Get used to going again in a fresh session: re-paste your enthusiastic boilerplate, explain where you got up to and what’s broken, and continue with better, cleaner results. :white_check_mark:

5. Demand a plan

My most successful sessions tend to follow a standard format:

  • Throw in the boilerplate prompt about how great the AI is at the chosen languages and libraries
  • Explain the high level view of the system
  • Explain what you want to achieve next
  • Tell the AI not to code yet, but to summarise what you’ve said, and then output a plan for greatness. Take a copy of this and be ready to paste it back into conversation if the context seems to be degrading.

Then every prompt or every few prompts, request that the AI replies by:

  • Explaining in detail what it’s going to do next, being clear about the logic, how a good solution should work and why it’s a great idea (this leads to better code quality in my experience)
  • Making the code changes
  • Recapping the plan and articulating what’s next

Going through this cycle of making the AI explain itself and recap the plan seems (seems, YMMV) to keep the bigger picture fresher in its most recent context and stop things getting all mangled. :knot:

PS: Also consider pasting it into a Notepad and including that in your context, because life is short.

6. TDD

You’ve heard of Test-Driven Development right? If you’re a CompSci type, you may recall it as that thing you feel like you’re supposed to love, because you can demonstrate that your code isn’t broken and it meets your functional spec. Enumerate your assumptions, write the tests, then write the code to make the tests pass.

It’s the same thing that on smaller projects will have many coders go “ehhhhhh… I just want to write the code: writing the tests is going to make everything take twice as long”. It’s also often tedious as ****. And of course many folks then develop a habit of skipping it, because life is short and who has the time, right?

BUT: AI!

This was a pretty big revelation when I started trying it out. For mid-sized projects, go through the initial descriptive tests, but don’t ask the AI to write the code for you, ask it to write the tests. It’s traditionally the boring, time consuming bit, the part that humans hate and AI is pretty darn good at (most of the time).

Make your initial conversations code-free, explore the topic and the system design, get the model to describe an ideal system for you, and then tell it to generate the code structure but with most of it mocked up or left as “TODO”. But then make it write the unit (and later integration) tests for you. :clipboard:

Then when you start to get into the code proper, not only can you point out the model’s failings by pasting the failed tests back at it – much easier than convincing it to understand your hand-wavy description – but also the AI always has the test harness to read, which is a great way to keep success criteria fresh in its context. It’s machine-readable, unambiguous and describes your desired system behaviour, and it’s always there to verify your assumptions. :ballot_box_with_check:

For me, taking this approach has enabled a lot of AI-assisted work that might otherwise have been too complex for straight-ahead coding.

Final thoughts

Phew, this turned out to be a lot longer than I expected. If you got this far, congratulations, have a GDPR-compliant cookie. :cookie:

One last comment about what the AI is doing for you, and then I promise I’m done.

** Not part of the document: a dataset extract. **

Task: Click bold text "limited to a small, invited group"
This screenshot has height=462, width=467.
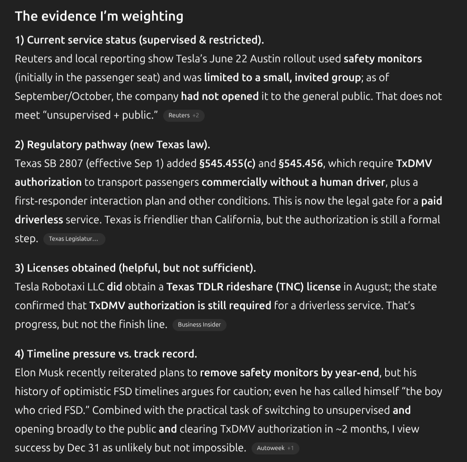Action: pyautogui.click(x=282, y=77)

It’s this: don’t forget that LLMs are essentially sophisticated automated con-artists with access to a lot of training information. Their only trick is to tell you what they “think” you want to hear, and they will do whatever it takes to keep up the illusion that they’re actually intelligent. :nerd_face:

It’s why you get hallucinations (for fun, try asking ChatGPT which specific episode of your favourite TV series has a particular character wearing a bright blue jacket – it’ll make up almost anything to sound convincing).

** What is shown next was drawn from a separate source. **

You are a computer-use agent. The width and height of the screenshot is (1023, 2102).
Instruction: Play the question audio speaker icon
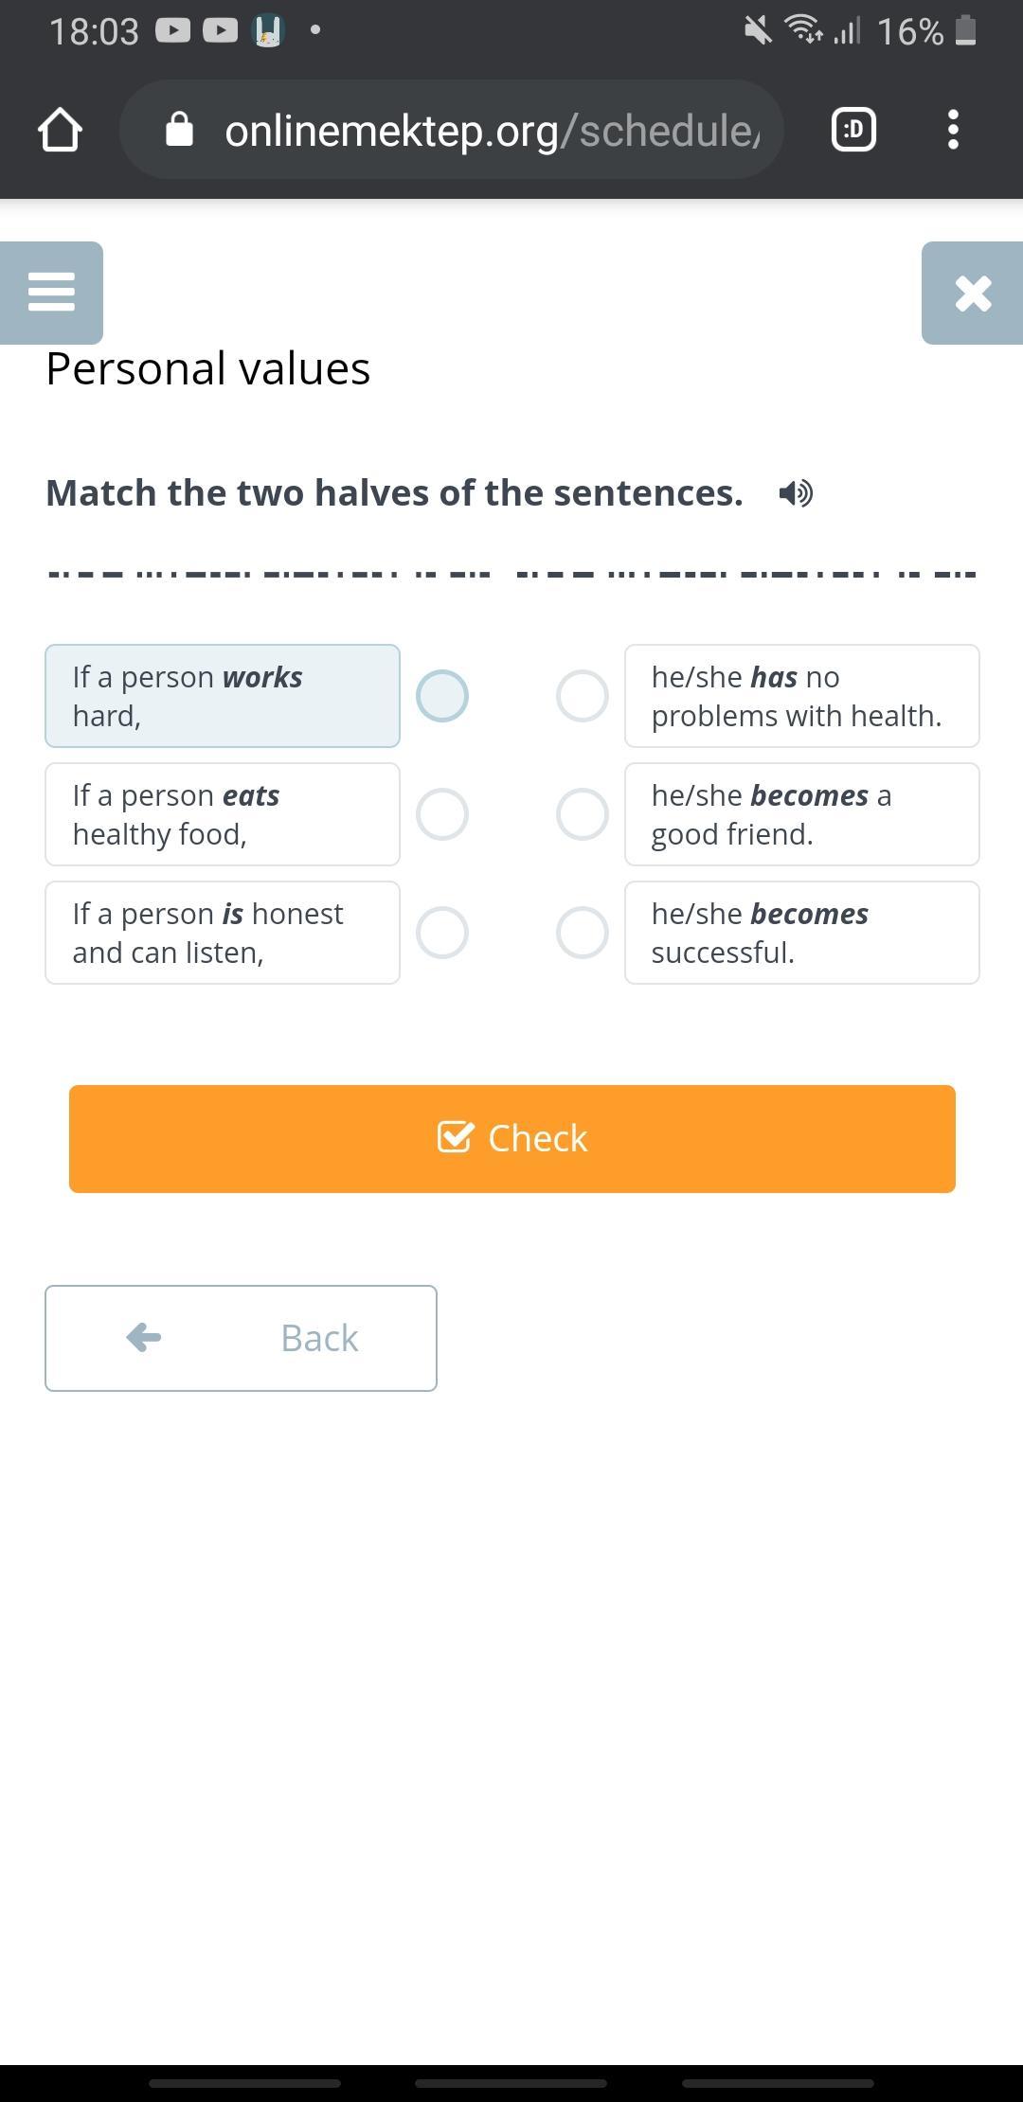[x=796, y=493]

It’s also why telling them they’re experts kinda works. They will respond in a way that sustains the illusion, choosing words (and syntax) that would be consistent with an expert response. And why sometimes it can even help by telling them to go slowly and take their time. They don’t actually take any longer to respond. But sometimes you get higher quality answers, because they’re more in keeping with what a careful, methodical expert would say – again to preserve the illusion. :woman_mage:

Okay, I’m done for real. Hope this ends up being useful to at least one person using Cursor for AI-assisted coding, or at least gives some AI-related food for thought. If it did that for you, feel free to leave a Like, or maybe even reply with your own tips to help bump it up on this busy forum. :innocent:

PS: The title isn’t me being rude to you. The idiot is me.

Addenda et Corrigenda

  • Don’t say “yes”. Based on bitter experience, if the model says “Would you like me to go ahead and implement that for you?” and you answer “yes”, you have a non-zero chance of it leaping back to an irrelevant part of the conversation and trying to relive that moment. Always give a clear instruction like “yes, please go ahead and implement the changes you have just recommended” to save yourself the bafflement and burnt credits.
  • Do demand debug logging. If things aren’t working out properly – and especially if you get into the dreaded “Don’t do A, do B; Don’t do B, do A” loop – tell the AI to put in vast amounts of debug logging, and then paste those logs back to it wholesale. The models’ capacity for reading pages of tedious logs to spot the one tiny error is definitely superhuman. It’s usually a pretty good way to highlight to the model where it’s made an incorrect assumption. Sometimes even the act of making the model include the logging can cause it to fix elusive bugs, much like “talk me through your steps” works with a junior dev. :slight_smile:
28 Likes

This is generally true to all AI not specific to Cursor. I love how every time close to the end of running out of context memory it starts giving you the run around until you notice that is what is happening and if you don’t notice, lol, good luck circling the Earth.

3 Likes

Hahah so true! :laughing: I think most of the ramblings above generalise pretty well to other LLM use too (save for things like Composer vs Chat). On another thread here I think I described AI-assisted coding as sometimes feeling like wrangling a wet soap covered snake in a pitch black room, and you’re so right about that feeling creeping in at the context limit. Couldn’t agree more, spotting it early is vital! :grin:

could expand on how you write test before code before proper implementation?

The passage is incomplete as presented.